The court erred. Appellee should be awarded one-half of the $14,000 bonus paid to appellant by his employer for 1996, and one-half of the bonus he earned for 1997. See Wilson v. Wilson, 294 Ark. 194, 741 S.W.2d 640 (1987). In Wilson the court held,
Because most of appellee‘s bonus accrued and, therefore, was acquired during his marriage to appellant, we hold the chancellor abused his discretion in finding that none of the bonus was mari-
tal property. Therefore, we reverse and remand this cause on this point.
294 Ark. at 200, 741 S.W.2d at 644. Therefore, we reverse and remand as to this issue, with directions for the chancellor to award appellee one-half of appellant‘s 1996 and 1997 work-related bonuses.
Based upon the foregoing, we affirm in part, and we reverse and remand in part on direct appeal, and we reverse and remand on cross-appeal.
Affirmed in part and reversed and remanded in part on direct appeal, and reversed and remanded on cross-appeal.
HART, J., agrees.
ROGERS, J., concurs.
JUDITH Rogers, Judge, concurring. I concur in the excellent majority opinion that was written in this case. I write separately, not because I reject the final decision of the chancellor or the amount of child support and alimony set forth in the order, but because the chancellor should have referred to the family-support chart before beginning the analysis and determining any deviation.

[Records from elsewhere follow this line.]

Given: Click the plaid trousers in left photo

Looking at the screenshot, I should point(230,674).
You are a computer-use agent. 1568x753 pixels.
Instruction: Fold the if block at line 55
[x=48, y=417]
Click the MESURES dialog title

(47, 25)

I also want to emphasize that the chancellor obviously tried to make an equitable decision, and I cannot fault him for the result that emerged. I agree that under the facts in the case at bar, the chancellor should have first set out specific findings on the record to support his deviation from the guidelines.
Here, the chancellor in the divorce action could have adopted the agreement of separate maintenance the parties had reached six months earlier. The agreement was entered of record a short time after appellant moved into another woman‘s home and less than one month before he filed for divorce. If the chancellor had found that the doctrine of waiver or estoppel applied due to the previous agreement of the parties or that other equitable considerations under the statute warranted an unequal division, it should have been so stated for the record. Again, the chancellor should have referred to the family-support guidelines and articulated his reasons for deviating from the amounts set forth in the chart.